Avrupalı güçler Donald Trump’ın Beyaz Saray’a dönüşüne, ABD’ye olan askeri bağımlılıklarından kurtulmaya ve Rusya ile kendi başlarına yüzleşmeye çalışarak yanıt veriyorlar. Trump Rusya’ya yönelik teklif ve tehditler arasında gidip gelirken, Avrupa’yı ticaret savaşı önlemleriyle tehdit ediyor. Bununla birlikte ABD, Soğuk Savaş sırasında Sovyetler Birliği’ne karşı kurulan NATO’nun askeri omurgasını oluşturmaya devam ediyor. Ukrayna’nın Rus askeri havaalanlarına düzenlediği ve Washington’dan yeşil ışık almadan gerçekleşmesi mümkün olmayan saldırının da gösterdiği gibi, Rusya ile çatışmayı yoğunlaştırıyorlar.
NATO Rusya’ya karşı savaşı tırmandırırken, ABD’nin başını çektiği emperyalist güçler Çin ile çatışmalarını yoğunlaştırıyor.
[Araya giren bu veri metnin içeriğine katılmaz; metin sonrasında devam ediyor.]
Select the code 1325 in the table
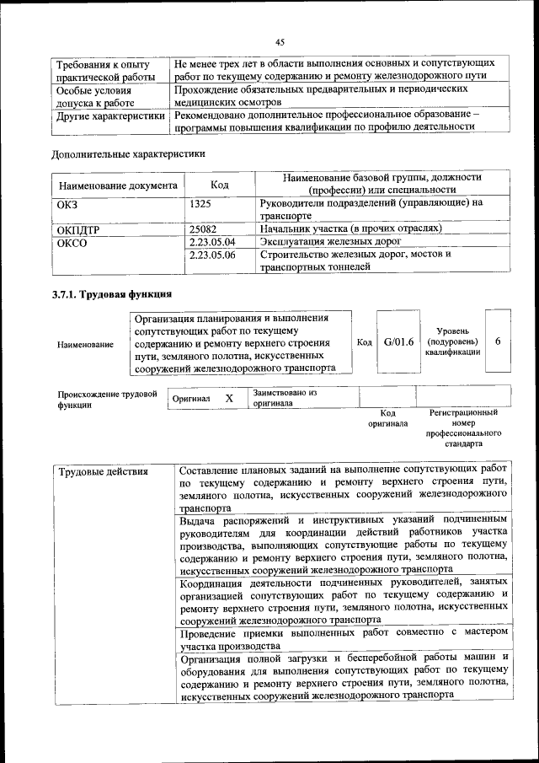click(200, 203)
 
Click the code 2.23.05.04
click(212, 241)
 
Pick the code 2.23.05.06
click(212, 254)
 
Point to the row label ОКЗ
click(67, 203)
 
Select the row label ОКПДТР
click(79, 228)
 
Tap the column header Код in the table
click(220, 184)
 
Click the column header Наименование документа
click(118, 185)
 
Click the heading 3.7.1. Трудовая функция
click(112, 294)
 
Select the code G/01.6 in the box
click(398, 342)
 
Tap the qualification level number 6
click(498, 341)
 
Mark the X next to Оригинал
click(229, 397)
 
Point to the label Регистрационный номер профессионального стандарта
click(463, 427)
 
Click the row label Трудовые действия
click(103, 471)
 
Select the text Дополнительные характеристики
click(128, 153)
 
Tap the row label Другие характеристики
click(110, 116)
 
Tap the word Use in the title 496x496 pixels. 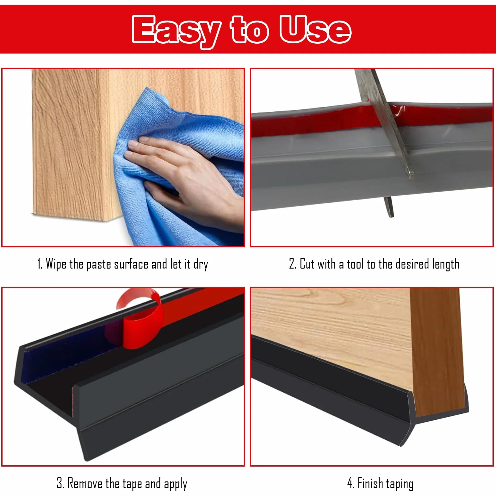click(315, 29)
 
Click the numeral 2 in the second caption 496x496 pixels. click(292, 264)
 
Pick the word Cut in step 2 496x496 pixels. click(306, 264)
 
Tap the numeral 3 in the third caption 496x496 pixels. click(59, 483)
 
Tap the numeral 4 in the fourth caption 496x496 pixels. click(350, 483)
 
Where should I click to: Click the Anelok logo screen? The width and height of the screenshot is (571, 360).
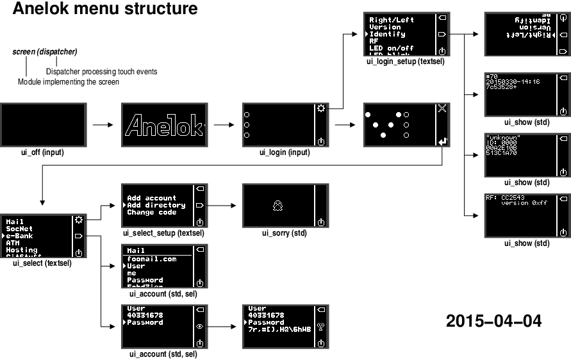(163, 126)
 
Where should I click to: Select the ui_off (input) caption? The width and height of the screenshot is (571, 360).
(42, 152)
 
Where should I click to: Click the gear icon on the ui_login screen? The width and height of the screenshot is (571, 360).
(321, 108)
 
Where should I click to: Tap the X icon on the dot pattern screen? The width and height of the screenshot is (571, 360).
(442, 108)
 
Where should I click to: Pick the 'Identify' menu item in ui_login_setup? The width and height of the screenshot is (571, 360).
(387, 34)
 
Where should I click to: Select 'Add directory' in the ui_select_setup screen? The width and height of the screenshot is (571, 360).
(156, 205)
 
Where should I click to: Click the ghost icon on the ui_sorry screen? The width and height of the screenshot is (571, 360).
(277, 206)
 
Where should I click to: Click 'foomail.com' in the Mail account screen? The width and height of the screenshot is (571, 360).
(151, 259)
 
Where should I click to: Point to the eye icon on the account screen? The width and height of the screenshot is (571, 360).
(200, 326)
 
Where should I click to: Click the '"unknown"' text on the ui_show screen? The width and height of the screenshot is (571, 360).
(503, 137)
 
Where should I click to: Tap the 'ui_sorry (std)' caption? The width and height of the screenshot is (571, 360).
(285, 233)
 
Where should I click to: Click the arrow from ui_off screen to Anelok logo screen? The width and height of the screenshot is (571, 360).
(103, 126)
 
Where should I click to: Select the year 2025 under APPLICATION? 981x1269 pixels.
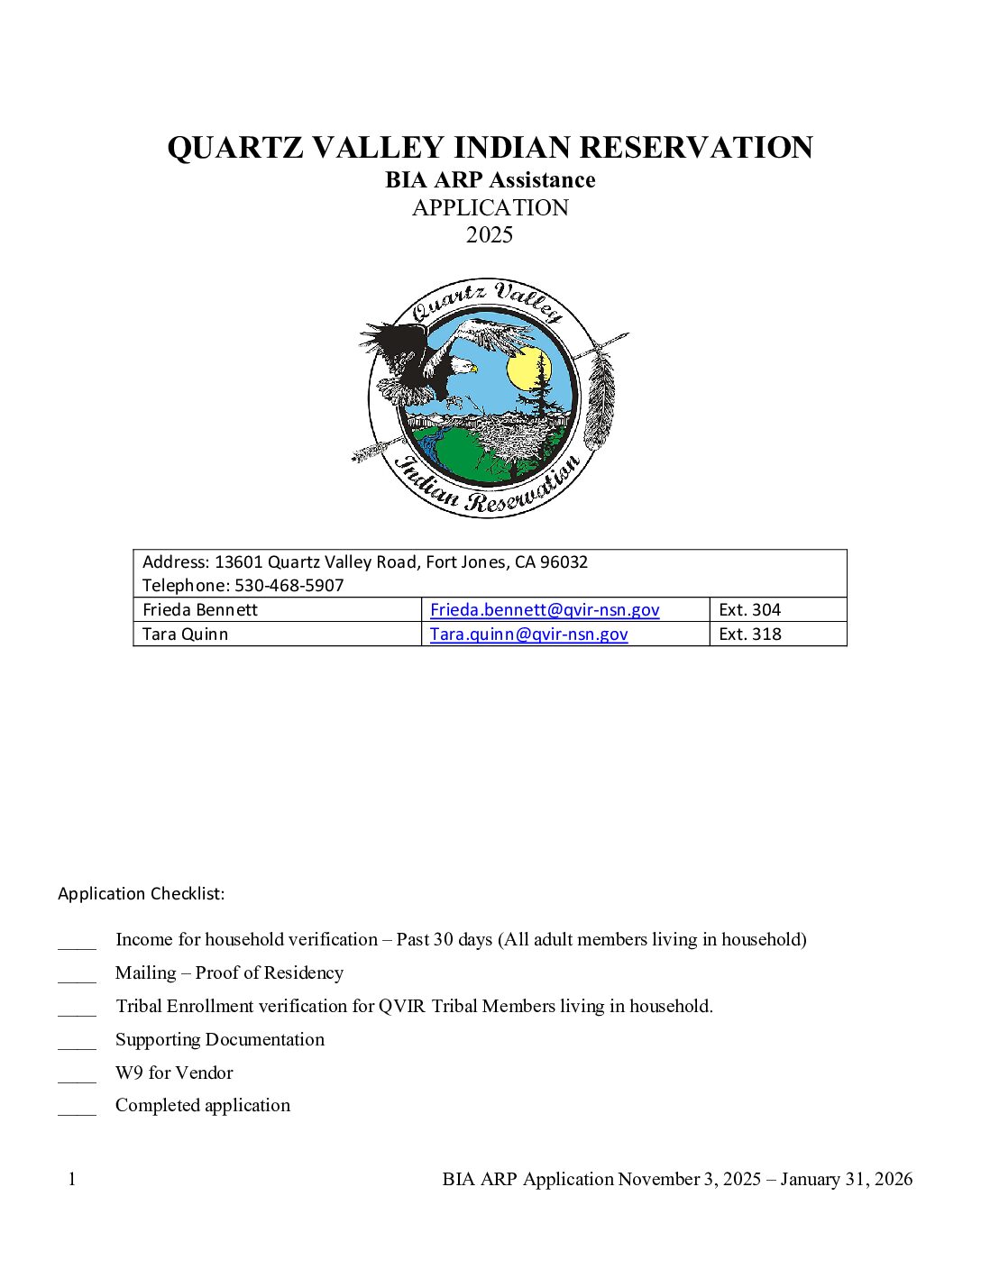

Hafta sonu ABD Savunma Bakanı Pete Hegseth, görünüşte Tayvan yüzünden Çin ile bir savaşın “potansiyel olarak yakın” olduğunu ilan etti.
Ukrayna’daki savaş ve nükleer tırmanma tehlikesi ancak işçi sınıfının bağımsız müdahalesi ile durdurulabilir. Savaşın ve militarizmin sonuçlarına katlanacak olan işçi sınıfıdır ve bu savaşta herhangi bir tarafı desteklemekte hiçbir çıkarı yoktur. ABD, Avrupa, Rusya ve Ukrayna’daki işçiler savaşa ve onun nedeni olan kapitalizme karşı mücadelede birleşmelidir.